In this thesis paper, a tool called MALLET (MAchine Learning for LanguagE Toolkit) was used to perform document classification using a set of probabilistic algorithms to determine the effect of imbalanced data on the performance of these algorithms when compared to balanced data. The data used for the research was taken from Reuters Corpus (RCV1) which contains categorized newspaper articles. Although the corpus contains many fine levels of categorization, this research used four upper level topic codes which were further organized into binary categories of a document belonging to a category or out of it.
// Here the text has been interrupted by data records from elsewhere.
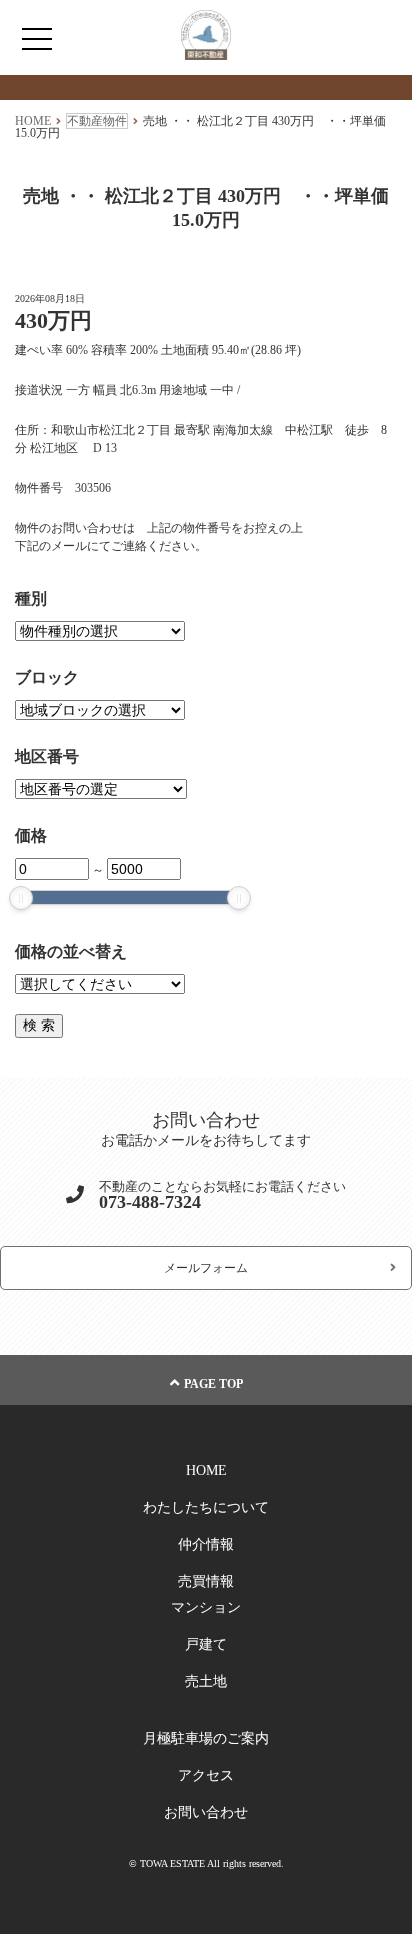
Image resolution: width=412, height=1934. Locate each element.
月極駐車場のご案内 (206, 1738)
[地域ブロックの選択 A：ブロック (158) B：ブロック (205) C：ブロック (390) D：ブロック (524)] (100, 710)
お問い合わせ (206, 1812)
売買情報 (206, 1581)
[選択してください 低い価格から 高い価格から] (100, 984)
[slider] (21, 898)
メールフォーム (206, 1268)
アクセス (206, 1775)
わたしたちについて (206, 1507)
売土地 (206, 1681)
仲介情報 (206, 1544)
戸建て (206, 1644)
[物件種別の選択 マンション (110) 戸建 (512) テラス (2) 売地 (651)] (100, 631)
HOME (206, 1470)
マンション (206, 1607)
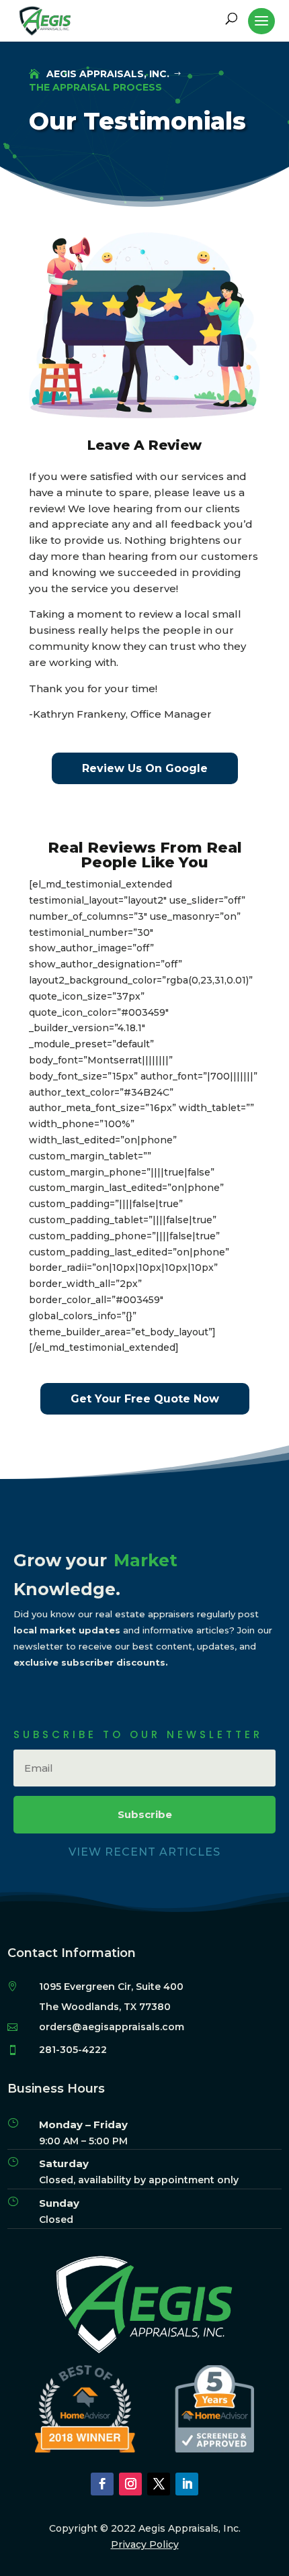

The documents were then converted into a form acceptable to MALLET and tested for categorization with the chosen algorithms.
The algorithms used for the research were Naïve Bayes, Balanced Winnow and three variations of Max Ent, namely Max Ent, Max Ent L1 and MC Max Ent. It was firstly found that these probability based algorithms performed marginally better than other algorithms reported in previous works on similar genre of input data. However, a significant finding from the research was that the algorithms performed similarly or in some cases even better, for imbalanced data compared to balanced data. This was due to the vocabulary properties of the documents used for training and asserts the resilience of the probability based algorithms for text categorization.